Member of the Illinois House of Representatives from the 38th district
- Incumbent
- Assumed office January 9, 2019
- Preceded by: Al Riley

Mayor of Olympia Fields, Illinois
- In office December 2010 – May 2017
- Preceded by: Linzey Jones
- Succeeded by: Sterling M. Burke

Personal details
- Party: Democratic
- Alma mater: University of Illinois (BA)
- Profession: Community Affairs Specialist

= Debbie Meyers-Martin =

American politician

Debbie Meyers-Martin is a Democratic member of the Illinois House of Representatives for the 38th district. The district, located in the Chicago metropolitan area, includes all or parts of Country Club Hills, Flossmoor, Frankfort, Hazel Crest, Harvey, Homewood, Markham, Mokena, Oak Forest, Olympia Fields, Park Forest, Richton Park, Tinley Park.

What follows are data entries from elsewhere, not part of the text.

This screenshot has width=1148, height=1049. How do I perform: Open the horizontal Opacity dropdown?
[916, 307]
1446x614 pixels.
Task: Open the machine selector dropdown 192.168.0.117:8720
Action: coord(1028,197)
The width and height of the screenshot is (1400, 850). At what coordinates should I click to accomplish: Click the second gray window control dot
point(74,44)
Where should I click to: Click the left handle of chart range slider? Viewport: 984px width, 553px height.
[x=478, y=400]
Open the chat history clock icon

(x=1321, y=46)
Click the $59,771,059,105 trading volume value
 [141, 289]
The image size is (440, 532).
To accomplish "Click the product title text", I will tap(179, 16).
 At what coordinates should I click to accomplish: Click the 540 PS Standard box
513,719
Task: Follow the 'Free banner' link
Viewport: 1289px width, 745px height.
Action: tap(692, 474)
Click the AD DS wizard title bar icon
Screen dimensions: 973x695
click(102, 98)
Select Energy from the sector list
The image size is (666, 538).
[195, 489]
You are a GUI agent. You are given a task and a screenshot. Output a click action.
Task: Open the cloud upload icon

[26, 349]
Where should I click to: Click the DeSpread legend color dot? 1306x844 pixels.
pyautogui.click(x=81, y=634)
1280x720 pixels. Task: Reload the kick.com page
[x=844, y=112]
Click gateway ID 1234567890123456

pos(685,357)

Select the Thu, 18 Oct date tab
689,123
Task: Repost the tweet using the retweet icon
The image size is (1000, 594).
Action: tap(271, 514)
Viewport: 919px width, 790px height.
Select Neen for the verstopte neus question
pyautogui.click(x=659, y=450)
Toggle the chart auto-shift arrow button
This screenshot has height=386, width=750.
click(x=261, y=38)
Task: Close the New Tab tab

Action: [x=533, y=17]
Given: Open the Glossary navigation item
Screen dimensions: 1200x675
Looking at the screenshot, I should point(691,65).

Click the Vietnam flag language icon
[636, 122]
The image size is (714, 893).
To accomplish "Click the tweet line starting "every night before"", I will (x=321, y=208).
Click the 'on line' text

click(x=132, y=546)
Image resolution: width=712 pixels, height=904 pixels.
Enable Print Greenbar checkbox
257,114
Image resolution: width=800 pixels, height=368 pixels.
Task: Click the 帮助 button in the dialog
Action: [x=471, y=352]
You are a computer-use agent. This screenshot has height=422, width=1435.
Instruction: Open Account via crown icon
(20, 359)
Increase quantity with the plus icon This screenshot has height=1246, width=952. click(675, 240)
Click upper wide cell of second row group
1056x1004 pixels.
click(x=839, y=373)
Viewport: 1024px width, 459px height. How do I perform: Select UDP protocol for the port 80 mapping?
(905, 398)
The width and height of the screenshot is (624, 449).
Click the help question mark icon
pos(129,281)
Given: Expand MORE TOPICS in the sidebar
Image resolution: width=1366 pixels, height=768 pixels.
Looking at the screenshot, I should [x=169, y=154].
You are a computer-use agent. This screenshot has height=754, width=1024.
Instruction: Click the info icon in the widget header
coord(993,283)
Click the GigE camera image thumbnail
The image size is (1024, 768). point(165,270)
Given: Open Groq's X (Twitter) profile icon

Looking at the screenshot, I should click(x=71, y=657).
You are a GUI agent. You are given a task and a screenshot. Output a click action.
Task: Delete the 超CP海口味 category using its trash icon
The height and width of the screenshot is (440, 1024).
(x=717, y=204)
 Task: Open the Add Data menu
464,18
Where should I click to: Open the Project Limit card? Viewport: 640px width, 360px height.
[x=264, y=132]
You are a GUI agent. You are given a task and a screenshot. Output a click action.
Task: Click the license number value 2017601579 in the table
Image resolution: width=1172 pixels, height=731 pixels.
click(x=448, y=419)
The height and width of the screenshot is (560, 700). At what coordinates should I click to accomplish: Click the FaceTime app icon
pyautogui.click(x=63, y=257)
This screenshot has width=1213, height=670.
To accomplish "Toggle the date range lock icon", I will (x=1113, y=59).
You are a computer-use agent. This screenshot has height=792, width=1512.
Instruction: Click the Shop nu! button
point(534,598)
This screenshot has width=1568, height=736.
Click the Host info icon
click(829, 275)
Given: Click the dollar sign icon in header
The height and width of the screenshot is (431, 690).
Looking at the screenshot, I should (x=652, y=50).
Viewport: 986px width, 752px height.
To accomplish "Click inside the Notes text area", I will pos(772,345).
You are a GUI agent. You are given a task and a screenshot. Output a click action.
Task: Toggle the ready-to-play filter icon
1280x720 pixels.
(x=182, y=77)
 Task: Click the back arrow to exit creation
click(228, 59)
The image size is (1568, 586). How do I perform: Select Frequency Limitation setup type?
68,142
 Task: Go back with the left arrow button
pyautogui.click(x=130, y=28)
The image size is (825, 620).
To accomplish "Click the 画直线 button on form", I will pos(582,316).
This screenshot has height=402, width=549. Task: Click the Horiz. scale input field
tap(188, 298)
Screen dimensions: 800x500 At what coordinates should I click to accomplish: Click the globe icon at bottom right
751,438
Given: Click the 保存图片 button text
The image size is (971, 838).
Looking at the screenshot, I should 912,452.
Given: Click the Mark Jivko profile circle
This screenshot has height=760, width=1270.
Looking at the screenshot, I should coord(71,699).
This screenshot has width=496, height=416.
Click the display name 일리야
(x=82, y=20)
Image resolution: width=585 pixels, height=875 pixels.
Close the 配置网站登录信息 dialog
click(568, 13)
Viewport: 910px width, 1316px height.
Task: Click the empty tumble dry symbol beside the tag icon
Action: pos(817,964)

Meyers-Martin won a four-way Democratic primary with a commanding 48% of the vote and ran unopposed in the 2018 general election. She previously served as the first African-American female mayor of Olympia Fields from December 2010 until May 2017. succeeding Linzie Jones (mayor from 1996 to 2010), the first African-American mayor of the city.

Meyers-Martin earned a bachelor of arts in criminal justice and pre-law from the University of Illinois at Chicago.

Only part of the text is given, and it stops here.